Say I have a range from 1 to 999999999. Given a list of numbers like this:假设我有一个从 1 到 999999999 的范围。给定一个这样的数字列表:
[9, 44, 99]
It would return它会回来
[(1,9), (10,44), (45,99), (100, 999999999)]
If the number which are the limits are included in the input numbers, it should handle that also.如果作为限制的数字包含在输入数字中,它也应该处理。 Say input is说输入是
[1, 9, 44, 999999999]
The return should be:回报应该是:
[(1,9), (10,44), (45, 999999999)]
I could write a for loop comparing with a few conditional statement but wondering if there is a more 'smart way'.我可以写一个 for 循环与一些条件语句进行比较,但想知道是否有更“聪明的方法”。
Some data massage that might be helpful:一些可能有用的数据按摩:
points = [1, 9, 44, 99]
points = sorted(list(set(points + [1, 999999999])))
UPDATED INFO: FINAL CREDITS GIVEN TO alecxe, thanks for your inspiring list comprehension solution更新信息:给 alecxe 的最终信用,感谢您鼓舞人心的列表理解解决方案
l = sorted(list(set(points + [1, 999999999])))

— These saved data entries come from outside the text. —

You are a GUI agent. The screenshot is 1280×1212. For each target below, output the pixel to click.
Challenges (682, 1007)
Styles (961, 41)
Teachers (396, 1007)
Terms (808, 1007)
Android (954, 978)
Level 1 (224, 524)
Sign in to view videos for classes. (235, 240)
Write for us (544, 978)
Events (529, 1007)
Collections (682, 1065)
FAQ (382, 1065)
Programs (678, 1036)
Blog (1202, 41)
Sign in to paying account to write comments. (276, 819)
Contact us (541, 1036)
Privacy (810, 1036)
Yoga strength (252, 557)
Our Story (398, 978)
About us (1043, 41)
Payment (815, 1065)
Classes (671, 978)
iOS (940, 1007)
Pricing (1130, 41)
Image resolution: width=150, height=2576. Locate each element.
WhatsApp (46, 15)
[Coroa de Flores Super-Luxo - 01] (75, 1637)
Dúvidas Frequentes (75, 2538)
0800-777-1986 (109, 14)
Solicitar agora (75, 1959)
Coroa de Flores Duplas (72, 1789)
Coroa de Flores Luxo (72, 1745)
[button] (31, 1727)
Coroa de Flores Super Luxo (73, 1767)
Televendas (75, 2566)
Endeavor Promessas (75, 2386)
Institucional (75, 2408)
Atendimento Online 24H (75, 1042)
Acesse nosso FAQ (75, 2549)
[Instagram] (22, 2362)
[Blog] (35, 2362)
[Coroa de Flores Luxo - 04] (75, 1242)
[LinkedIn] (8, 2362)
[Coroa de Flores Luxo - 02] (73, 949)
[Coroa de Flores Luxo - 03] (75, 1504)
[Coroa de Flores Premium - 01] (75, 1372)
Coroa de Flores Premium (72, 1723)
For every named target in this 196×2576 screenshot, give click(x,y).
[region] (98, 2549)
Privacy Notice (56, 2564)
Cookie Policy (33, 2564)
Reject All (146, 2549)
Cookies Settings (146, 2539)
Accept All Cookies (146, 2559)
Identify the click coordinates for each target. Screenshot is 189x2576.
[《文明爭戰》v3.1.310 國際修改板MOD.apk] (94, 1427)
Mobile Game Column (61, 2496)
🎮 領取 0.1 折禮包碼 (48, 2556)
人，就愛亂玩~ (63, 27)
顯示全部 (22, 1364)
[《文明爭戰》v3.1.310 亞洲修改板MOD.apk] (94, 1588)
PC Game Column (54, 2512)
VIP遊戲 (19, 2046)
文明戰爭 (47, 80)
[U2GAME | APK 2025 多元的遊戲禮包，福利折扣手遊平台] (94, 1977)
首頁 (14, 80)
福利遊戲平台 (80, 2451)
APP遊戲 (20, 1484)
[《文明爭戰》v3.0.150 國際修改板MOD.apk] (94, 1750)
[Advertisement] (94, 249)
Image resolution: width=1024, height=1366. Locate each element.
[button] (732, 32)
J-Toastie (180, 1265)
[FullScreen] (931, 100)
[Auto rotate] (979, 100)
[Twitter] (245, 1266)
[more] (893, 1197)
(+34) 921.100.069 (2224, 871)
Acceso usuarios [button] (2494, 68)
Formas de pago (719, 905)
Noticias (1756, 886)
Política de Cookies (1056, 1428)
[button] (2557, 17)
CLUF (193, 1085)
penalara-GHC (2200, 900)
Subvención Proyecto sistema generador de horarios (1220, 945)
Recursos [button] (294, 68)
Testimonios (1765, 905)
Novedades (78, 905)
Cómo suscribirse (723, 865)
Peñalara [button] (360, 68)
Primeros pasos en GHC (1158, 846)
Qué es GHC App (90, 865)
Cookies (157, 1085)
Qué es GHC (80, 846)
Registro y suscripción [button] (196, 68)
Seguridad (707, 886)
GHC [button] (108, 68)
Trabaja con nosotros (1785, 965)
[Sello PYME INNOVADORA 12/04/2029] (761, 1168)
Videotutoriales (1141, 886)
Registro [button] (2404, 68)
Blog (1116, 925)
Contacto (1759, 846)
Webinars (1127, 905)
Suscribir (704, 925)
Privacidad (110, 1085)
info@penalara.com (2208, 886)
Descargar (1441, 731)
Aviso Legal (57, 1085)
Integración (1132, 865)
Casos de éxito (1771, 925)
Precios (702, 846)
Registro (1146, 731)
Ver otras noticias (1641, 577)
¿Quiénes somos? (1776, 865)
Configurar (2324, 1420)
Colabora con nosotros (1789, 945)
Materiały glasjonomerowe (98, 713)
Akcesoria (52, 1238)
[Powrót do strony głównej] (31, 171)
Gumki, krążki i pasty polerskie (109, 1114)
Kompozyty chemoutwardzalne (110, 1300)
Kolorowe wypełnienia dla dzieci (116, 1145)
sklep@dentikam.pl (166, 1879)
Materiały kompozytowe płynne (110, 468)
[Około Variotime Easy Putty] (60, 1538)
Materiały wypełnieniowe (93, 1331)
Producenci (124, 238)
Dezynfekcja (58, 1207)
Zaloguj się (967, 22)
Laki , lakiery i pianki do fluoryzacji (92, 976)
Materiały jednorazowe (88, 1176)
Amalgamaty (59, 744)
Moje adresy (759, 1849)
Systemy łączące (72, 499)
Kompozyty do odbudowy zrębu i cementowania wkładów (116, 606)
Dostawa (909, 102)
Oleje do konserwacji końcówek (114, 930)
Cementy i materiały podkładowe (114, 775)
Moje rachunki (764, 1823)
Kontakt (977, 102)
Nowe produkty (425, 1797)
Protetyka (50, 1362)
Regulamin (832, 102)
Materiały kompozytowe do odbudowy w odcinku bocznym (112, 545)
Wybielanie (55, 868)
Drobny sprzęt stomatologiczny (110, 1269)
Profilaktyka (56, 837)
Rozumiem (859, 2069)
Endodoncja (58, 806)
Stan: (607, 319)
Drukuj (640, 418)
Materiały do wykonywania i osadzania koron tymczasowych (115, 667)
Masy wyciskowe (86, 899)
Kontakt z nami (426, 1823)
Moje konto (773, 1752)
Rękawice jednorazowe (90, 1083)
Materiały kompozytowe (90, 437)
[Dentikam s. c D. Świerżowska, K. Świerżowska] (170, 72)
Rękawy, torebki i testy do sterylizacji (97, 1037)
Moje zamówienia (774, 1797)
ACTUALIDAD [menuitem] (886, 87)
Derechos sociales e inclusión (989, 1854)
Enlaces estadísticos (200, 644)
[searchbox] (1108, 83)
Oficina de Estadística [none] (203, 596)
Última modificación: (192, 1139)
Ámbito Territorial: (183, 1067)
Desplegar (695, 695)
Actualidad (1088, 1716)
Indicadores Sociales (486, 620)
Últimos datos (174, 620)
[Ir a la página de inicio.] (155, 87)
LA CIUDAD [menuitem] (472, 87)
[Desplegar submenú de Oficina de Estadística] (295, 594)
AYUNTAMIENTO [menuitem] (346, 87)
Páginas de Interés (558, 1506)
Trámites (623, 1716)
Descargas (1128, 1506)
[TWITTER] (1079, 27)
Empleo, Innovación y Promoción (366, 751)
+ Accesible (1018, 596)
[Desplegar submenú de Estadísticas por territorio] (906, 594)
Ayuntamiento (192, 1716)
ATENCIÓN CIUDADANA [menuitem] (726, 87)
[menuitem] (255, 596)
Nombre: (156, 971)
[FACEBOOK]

[(l[i] + int(i != 0), l[i + 1]) for i in xrange(len(l) - 1)]
You can put all that in one line but I think that is unnessary.您可以将所有内容放在一行中,但我认为这是不合时宜的。
Example例子
[1,2,3,4,5,6,7,8,9,10] ---> [A,A,B,B,C,C,D,D,E,E]
R:回复:
x <- seq(1,10,1)
cut(x, breaks = seq(0,10,2), labels = c('A','B','C','D','E'))
Python: Python:
import pandas
x = range(1, 11, 1)
pandas.cut(x, bins=range(0, 12, 2), labels=['A','B','C','D','E'])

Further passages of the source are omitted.